## TEXT SEGMENT
BEGIN
Monday, Jul. 06, 1992

Frowns of A Summer Night

By Richard Zoglin

SHOWS: GRAPEVINE, HOME FIRES, ON THE AIR

TIME: CBS, MONDAYS, 9:30 P.M.; NBC, SATURDAYS, 8:30 P.M.; ABC, SATURDAYS, 9:30 P.M. (ALL EDT)

THE BOTTOM LINE: Touch that dial! Three new summer shows could drive you back to those boring old reruns.

The Big Three networks may be having their problems, but they still know how to play the p.r. game. This summer has been heralded as the most active and creative in years: an unusually large number of new series are being offered instead of reruns. Many of them are offbeat entries, which, we are assured, are getting special treatment by being launched during the less competitive summer months.

What the networks neglect to mention is that summer has also served another traditional function as a dumping ground for shows that weren't good enough for the regular-season schedule. The newcomers so far might well bring reruns back into fashion.

CBS's Grapevine, a relationship comedy from David Frankel (Doctor, Doctor), at least tries a fresh approach. Each half-hour episode recounts a different boy-girl story through the words of assorted characters talking directly to the camera. Some of their comments are ironically juxtaposed; others are coyly suggestive. She: "We never even made it to the bedroom." He: "It happened for both of us real fast." She: "He does have big hands, I'll give him that . . . "
END
## Dataset entries
BEGIN
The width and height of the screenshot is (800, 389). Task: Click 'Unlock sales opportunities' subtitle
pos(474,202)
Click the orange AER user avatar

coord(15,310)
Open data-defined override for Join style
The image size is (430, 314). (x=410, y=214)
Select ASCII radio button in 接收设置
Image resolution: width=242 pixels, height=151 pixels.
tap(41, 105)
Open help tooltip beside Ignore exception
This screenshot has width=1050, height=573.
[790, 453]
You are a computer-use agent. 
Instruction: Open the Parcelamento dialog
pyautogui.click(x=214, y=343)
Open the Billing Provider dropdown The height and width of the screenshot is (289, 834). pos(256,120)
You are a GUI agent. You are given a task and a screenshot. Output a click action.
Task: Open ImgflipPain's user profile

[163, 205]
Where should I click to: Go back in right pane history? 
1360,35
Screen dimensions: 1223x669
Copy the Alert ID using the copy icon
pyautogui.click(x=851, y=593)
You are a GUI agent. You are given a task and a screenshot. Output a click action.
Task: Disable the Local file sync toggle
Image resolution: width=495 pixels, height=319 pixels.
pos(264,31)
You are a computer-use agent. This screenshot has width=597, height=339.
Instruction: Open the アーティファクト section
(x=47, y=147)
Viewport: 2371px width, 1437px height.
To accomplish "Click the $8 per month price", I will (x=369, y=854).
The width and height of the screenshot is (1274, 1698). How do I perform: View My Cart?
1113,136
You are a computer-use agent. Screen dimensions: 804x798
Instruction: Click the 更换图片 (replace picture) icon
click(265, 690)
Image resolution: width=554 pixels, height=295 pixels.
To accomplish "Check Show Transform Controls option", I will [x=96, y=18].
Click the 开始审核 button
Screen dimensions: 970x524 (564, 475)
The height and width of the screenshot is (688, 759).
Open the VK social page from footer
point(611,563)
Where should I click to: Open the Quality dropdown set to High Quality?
END
## WORK INSTRUCTION A
According to the review, who created the relationship comedy Grapevine?
## WORK INSTRUCTION B
Please set down the stretch of the review from "Monday, Jul. 06, 1992" through "P.M. (ALL EDT)" word for word.

## WRITTEN ANSWER A
David Frankel.

## WRITTEN ANSWER B
Monday, Jul. 06, 1992

Frowns of A Summer Night

By Richard Zoglin

SHOWS: GRAPEVINE, HOME FIRES, ON THE AIR

TIME: CBS, MONDAYS, 9:30 P.M.; NBC, SATURDAYS, 8:30 P.M.; ABC, SATURDAYS, 9:30 P.M. (ALL EDT)